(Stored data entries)
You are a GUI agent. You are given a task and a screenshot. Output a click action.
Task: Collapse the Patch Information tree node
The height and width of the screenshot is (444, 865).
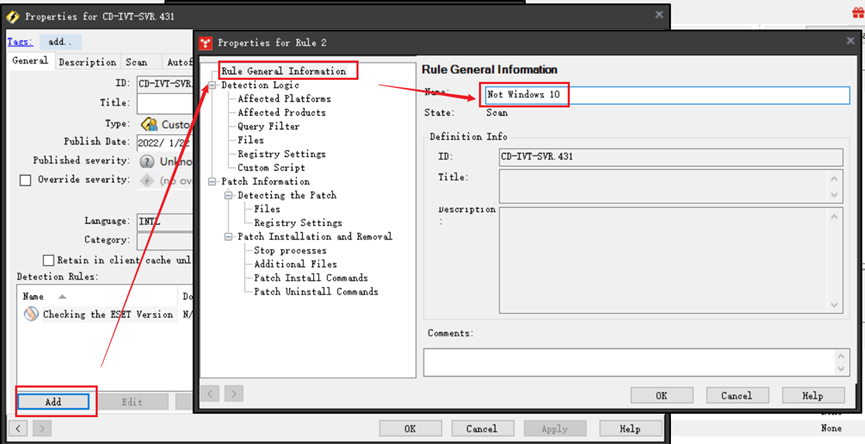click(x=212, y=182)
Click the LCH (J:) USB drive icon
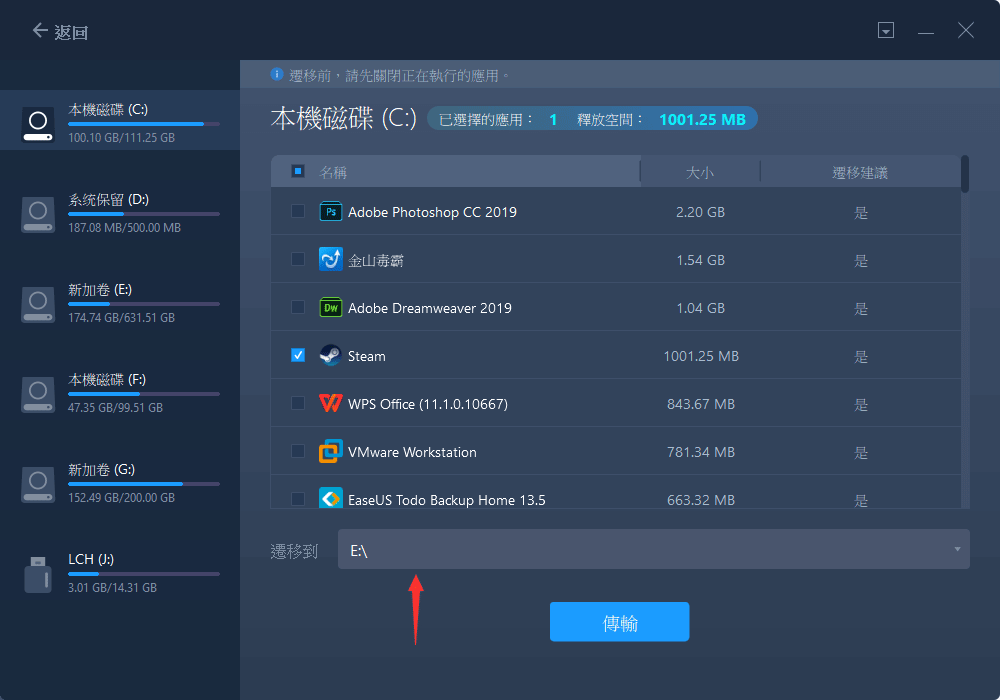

> **PROBLEM STATEMENT**: The data above should be repeated in full and exactly, with no pictures carried over.

> **ANSWER TO THE PROBLEM**:
You are a GUI agent. You are given a task and a screenshot. Output a click action.
Task: Collapse the Patch Information tree node
The height and width of the screenshot is (444, 865).
click(x=212, y=182)
Click the LCH (J:) USB drive icon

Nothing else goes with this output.